Problem statement: Using the data below, copy every line that contains the word "left".

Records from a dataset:
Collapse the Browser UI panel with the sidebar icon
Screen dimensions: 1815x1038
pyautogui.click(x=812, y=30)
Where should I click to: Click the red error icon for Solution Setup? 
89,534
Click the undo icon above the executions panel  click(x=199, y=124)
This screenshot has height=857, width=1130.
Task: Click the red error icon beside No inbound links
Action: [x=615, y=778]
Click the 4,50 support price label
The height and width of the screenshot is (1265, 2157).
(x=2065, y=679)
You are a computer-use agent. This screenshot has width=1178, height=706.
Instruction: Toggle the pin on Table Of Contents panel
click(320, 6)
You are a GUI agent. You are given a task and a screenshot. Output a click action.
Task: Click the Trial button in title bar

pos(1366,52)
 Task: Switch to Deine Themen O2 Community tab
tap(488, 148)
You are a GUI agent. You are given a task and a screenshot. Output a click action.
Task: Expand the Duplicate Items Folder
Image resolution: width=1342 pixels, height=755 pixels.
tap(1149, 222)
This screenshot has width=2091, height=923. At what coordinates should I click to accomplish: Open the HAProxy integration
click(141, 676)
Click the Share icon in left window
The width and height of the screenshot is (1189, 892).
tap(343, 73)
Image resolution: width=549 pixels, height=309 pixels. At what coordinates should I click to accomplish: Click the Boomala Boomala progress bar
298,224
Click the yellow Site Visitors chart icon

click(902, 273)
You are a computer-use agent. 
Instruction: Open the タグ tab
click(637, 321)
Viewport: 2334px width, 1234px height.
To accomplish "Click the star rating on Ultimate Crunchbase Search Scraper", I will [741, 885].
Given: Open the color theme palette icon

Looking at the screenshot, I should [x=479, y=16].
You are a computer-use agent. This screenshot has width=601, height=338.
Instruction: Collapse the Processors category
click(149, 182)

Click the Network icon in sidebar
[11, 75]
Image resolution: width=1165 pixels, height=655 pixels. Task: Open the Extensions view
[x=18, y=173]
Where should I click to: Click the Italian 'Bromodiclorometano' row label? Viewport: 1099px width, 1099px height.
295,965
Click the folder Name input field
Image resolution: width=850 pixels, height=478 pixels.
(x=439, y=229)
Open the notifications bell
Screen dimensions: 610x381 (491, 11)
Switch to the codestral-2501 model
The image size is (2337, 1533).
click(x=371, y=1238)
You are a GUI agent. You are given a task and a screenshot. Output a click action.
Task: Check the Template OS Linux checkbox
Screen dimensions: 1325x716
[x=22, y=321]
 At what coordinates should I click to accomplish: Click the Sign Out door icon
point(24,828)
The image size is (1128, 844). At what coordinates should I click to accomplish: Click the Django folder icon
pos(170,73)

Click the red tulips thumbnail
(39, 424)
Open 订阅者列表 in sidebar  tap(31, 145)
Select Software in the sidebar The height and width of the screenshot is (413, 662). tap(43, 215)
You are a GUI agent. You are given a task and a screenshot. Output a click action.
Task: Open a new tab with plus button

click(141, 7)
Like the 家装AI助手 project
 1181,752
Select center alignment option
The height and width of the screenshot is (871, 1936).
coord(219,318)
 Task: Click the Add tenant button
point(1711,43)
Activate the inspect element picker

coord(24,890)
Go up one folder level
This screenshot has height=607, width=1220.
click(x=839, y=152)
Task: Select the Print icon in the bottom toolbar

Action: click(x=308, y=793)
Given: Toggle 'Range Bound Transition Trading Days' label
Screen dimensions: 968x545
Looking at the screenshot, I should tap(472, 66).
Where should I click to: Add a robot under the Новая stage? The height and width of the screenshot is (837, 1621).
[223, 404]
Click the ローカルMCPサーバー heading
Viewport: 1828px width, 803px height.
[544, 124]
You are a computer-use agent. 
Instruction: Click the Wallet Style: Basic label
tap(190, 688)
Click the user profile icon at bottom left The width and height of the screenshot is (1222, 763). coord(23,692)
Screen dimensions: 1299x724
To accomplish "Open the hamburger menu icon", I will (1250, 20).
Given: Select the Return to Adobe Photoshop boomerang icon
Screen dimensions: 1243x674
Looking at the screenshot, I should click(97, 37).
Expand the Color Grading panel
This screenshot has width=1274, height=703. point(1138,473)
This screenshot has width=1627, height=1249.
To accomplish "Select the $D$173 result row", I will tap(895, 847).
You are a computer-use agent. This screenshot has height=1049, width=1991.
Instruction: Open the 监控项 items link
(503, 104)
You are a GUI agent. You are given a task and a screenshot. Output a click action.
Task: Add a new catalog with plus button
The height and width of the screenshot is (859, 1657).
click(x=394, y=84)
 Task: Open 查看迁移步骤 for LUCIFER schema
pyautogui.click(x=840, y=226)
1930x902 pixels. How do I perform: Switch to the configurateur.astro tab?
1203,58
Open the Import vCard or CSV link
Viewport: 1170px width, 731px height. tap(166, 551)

Response area:
Click the Share icon in left window
Click the user profile icon at bottom left The width and height of the screenshot is (1222, 763). coord(23,692)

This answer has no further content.